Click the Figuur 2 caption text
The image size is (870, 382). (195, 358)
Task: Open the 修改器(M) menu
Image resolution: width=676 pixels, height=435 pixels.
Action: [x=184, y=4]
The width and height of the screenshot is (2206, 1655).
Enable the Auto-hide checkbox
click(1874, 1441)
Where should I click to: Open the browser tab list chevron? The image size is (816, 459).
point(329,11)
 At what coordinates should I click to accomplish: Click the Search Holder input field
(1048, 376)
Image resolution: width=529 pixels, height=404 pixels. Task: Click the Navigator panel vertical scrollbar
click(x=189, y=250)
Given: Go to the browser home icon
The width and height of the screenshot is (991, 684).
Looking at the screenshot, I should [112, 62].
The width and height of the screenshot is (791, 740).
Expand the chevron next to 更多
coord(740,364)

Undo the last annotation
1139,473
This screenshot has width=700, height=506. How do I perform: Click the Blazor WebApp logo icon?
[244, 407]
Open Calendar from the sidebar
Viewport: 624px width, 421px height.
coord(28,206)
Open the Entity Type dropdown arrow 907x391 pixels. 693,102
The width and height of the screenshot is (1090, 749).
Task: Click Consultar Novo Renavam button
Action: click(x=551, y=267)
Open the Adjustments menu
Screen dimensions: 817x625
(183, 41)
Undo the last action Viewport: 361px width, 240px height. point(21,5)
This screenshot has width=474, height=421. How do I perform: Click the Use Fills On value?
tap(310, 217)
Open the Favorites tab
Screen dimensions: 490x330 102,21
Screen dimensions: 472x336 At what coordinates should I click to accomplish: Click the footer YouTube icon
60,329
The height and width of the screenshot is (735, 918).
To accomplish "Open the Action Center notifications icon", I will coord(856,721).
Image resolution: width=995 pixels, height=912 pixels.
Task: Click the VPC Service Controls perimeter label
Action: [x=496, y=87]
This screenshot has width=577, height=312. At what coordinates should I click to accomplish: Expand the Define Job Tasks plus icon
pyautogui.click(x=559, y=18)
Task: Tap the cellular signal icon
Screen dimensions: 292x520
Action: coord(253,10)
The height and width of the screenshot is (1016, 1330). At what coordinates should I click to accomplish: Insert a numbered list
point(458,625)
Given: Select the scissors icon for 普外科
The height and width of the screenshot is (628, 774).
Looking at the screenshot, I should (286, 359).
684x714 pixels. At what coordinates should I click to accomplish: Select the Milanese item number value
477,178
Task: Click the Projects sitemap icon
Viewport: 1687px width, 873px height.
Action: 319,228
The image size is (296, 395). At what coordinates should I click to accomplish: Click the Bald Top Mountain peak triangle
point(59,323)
::::
Reproduce the entries verbatim, starting with the line that contains "Given: Select the scissors icon for 普外科" and ending with the last line of the entries, both included.

> **ANSWER TO THE TASK**
Given: Select the scissors icon for 普外科
The height and width of the screenshot is (628, 774).
Looking at the screenshot, I should (286, 359).
684x714 pixels. At what coordinates should I click to accomplish: Select the Milanese item number value
477,178
Task: Click the Projects sitemap icon
Viewport: 1687px width, 873px height.
Action: 319,228
The image size is (296, 395). At what coordinates should I click to accomplish: Click the Bald Top Mountain peak triangle
point(59,323)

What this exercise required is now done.